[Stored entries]
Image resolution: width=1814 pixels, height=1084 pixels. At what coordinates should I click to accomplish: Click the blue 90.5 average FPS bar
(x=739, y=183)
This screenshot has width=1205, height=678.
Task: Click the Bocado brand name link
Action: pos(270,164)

_EXERCISE BRIEF_: Reproduce the entries above in full and exactly.

_TASK SOLUTION_:
Image resolution: width=1814 pixels, height=1084 pixels. At what coordinates should I click to accomplish: Click the blue 90.5 average FPS bar
(x=739, y=183)
This screenshot has width=1205, height=678.
Task: Click the Bocado brand name link
Action: pos(270,164)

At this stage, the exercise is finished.